Generally, retail investors focus on constructing a moderately liquid portfolio that generates immediate cash flow. Therefore, mutual funds and equity investments take up 65% of an investor’s portfolio. And, real estate investments trail at 15%. This is mainly due to tighter budgets that make real estate investments difficult for an average investor.
However, now, even an average investor can access institutional real estate projects through fractional ownerships and Syndicates. Moreover, REITs and Crowdfunding enable passive investments in real estate with lower investment minimums and no burden of property management.
Read Lilypads’ blog on Real Estate Syndication.
Also, know more about the future of Crowdfunding in the real estate industry post-COVID-19. Read more about it in Lilypads’ blog.
How to build your real estate portfolio?
The bottom line is that there is no hard-and-fast rule to follow to grow your portfolio in real estate. However, these are a few guidelines that can help you get started:
Know your investment goals and determine your investment time horizon. Get clear on your investment strategy- fix and flip, buy and hold or passive investments.
Create a business plan that aligns with your risk tolerance and benefits your short-term goals. Moreover, an investment blueprint enables you to launch your own syndicate and attract limited partners.
Buying the first investment property after evaluating the financial utility of the investment and analyzing the metrics.
Over time, you can keep adding multiple properties that generate more income and keeps risks at bay.
The final and relatively more significant step is :
- Diversifying your investment market
- Diversifying your asset class
- Diversifying your investment strategy
Is asset allocation in real estate still relevant in 2021?
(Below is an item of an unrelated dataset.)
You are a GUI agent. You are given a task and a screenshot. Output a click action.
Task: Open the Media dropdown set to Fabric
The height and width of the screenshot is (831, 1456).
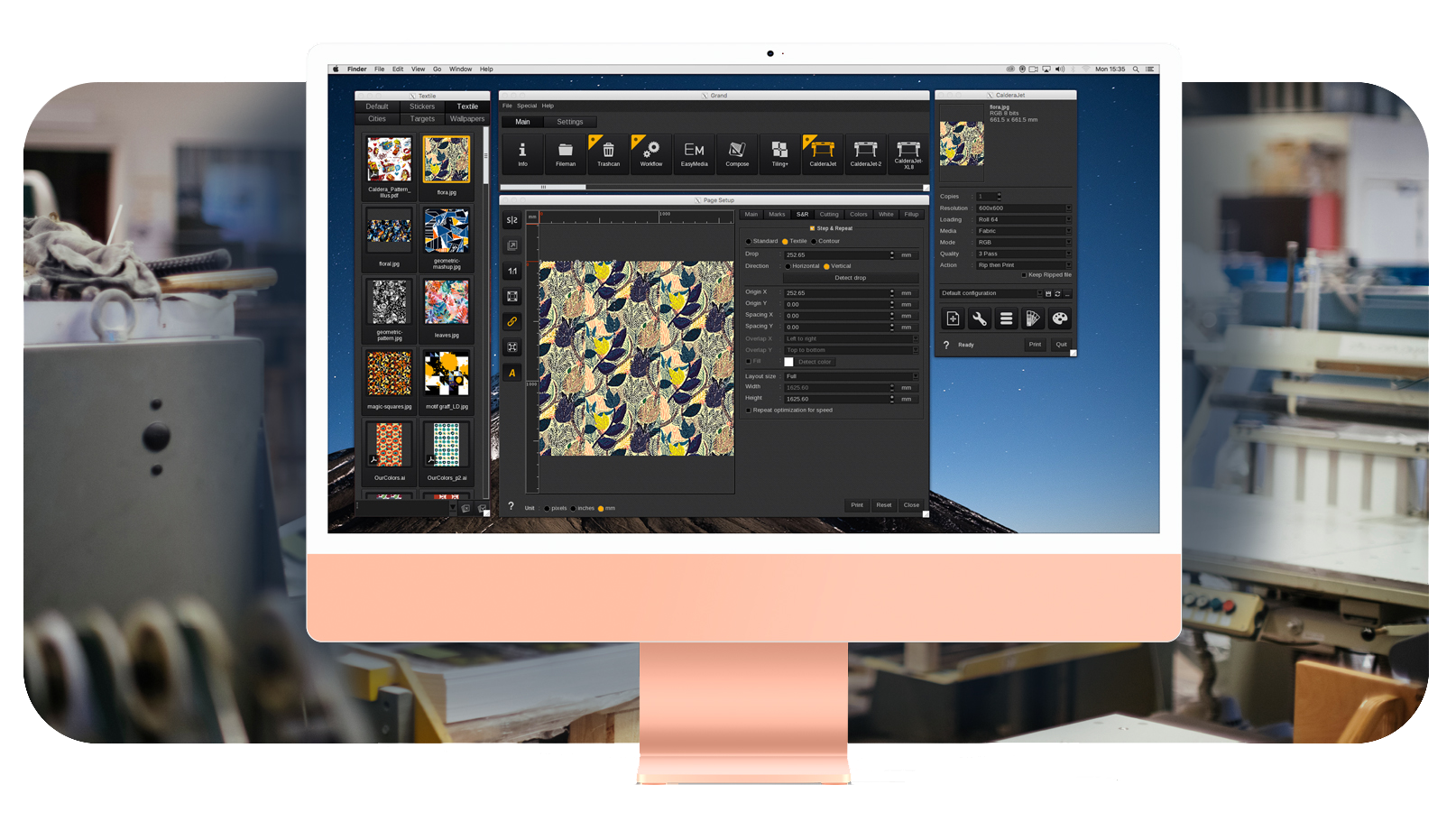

Real estate has always provided higher long-term returns with its appreciative value. Notwithstanding, rising interest rates or inflation, the value of the real estate is always on the rise. Therefore, pension funds, endowments, life insurance companies, and even retail investors deem it viable to allocate a chunk of their assets in real estate.
However, every investor has their own budget that requires a custom approach. Hence, it is ideal for an investor to analyze their social security, investment goals, and time horizon. But considering the ever-progressive track record of returns, diversifying your portfolio with real estate investments never loses relevance.